In fact, MOE is the most natural area for a data commons and the associated open-sourcing of software. Getting reliable device data into an electronic data capture (EDC) instrument is not an area of specialization likely to help any single health IT startup or large conglomerate. MOE is one of those classic areas where a rising tide floats all boats.
Let us expand on that a bit. The great thing about wearable and other tracking devices — the new ones in particular — is the volume, velocity and variety of the data they create. While it is a clichéd term, “big data” is an important concept here, and collecting such torrents of information facilitates the application of machine learning and other modeling methods to build sophisticated models for each data type.
By leveraging the information on normal subjects being collected by Google as part of their Google Baseline Study, the variance of each data type can be modeled and used to understand data collected as part of a research study. This is essentially what MOE is, and its public availability to clinicians and researchers will be critical to the use of wearables and other devices.
Even just a rote comparison of Fitbit data to iPhone and Android accelerometer and GPS data is an opportunity to triangulate truth and quantify the margin of error. As such, heterogeneous sources are enormously preferable to homogenous stacks, which is why we recommend against hardware-specific solutions.
Let’s not let the pursuit of the perfect device stand in the way of progress. In fact, any expectation of high accuracy and precision is unfair. Fitbit’s marketing personnel were perhaps a bit too optimistic in their copywriting, but the idea that a wristband sensor ought to discern reality in thoroughly unpredictable environments with only a few commodity sensors is ludicrous.
As researchers, perfection isn’t the goal.

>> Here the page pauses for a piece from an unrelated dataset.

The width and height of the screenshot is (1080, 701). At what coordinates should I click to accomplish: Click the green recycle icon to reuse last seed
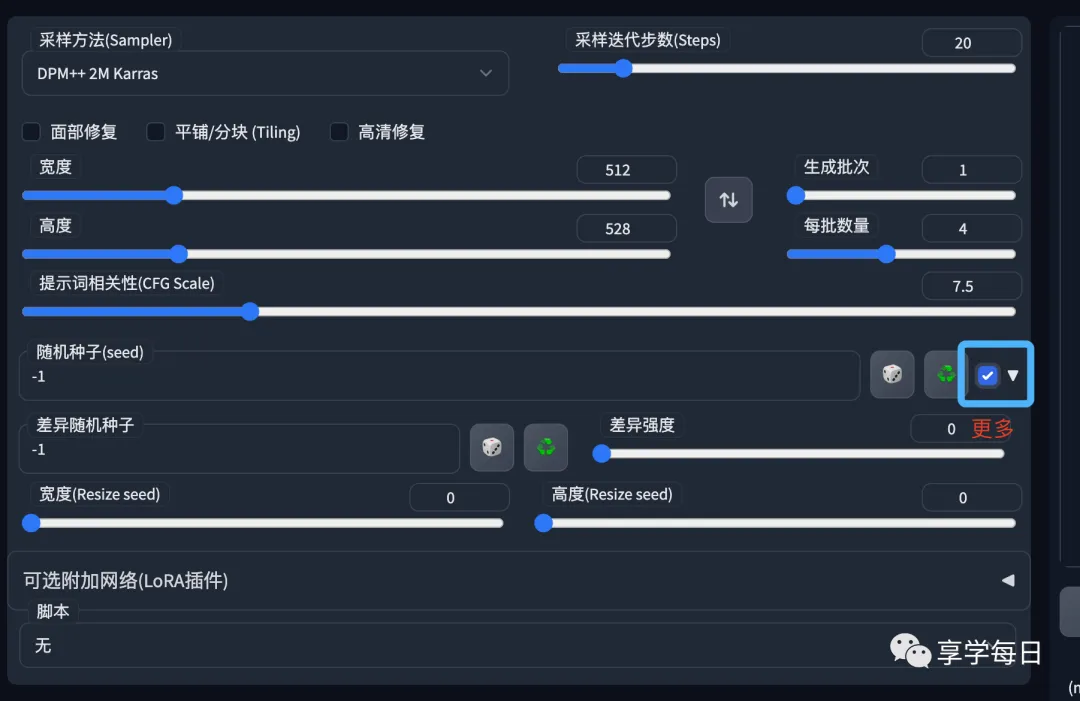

Rather, our pressing need is to understand precisely how imprecise these devices are.
We don’t need to eliminate variance; rather, we need to predict it. Effective modeling of device error will allow researchers to normalize data across different devices and, moreover, different participants.

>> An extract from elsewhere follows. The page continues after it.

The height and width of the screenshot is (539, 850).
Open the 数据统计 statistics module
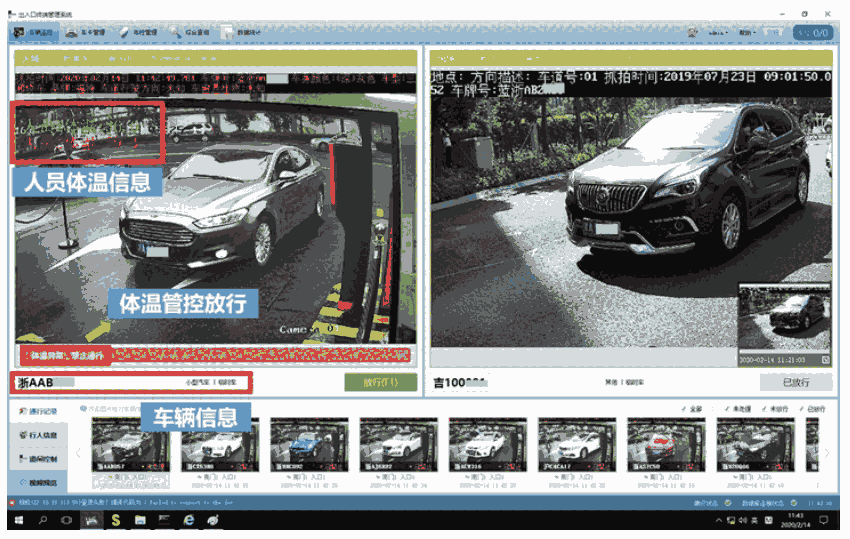243,33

It is clear that we are in the very early stages of an important multi-year paradigm shift in how we collect and use data for our health and well-being. We are converging on a time when the whole world could become a big clinical trial, with patients contributing their own data in a way that respects their privacy and allows highly granular control of access rights and permissions.
Don’t read the Fitbit lawsuit as an indicator that these technologies and the data they produce aren’t yet ready for prime time. Instead, realize they’re just another set of tools, to which we researchers must eagerly apply the same rigor we have everywhere else.
Over time, the devices themselves will get better and better. We’re at best at the Apple evolutionary phase. Standards and modeling of errors, however, offer nearer-term help.
Regardless, remember it’s not the data that matters as much as what we do with it. Patients tell us every day how they’re doing by their actions. Are we really listening?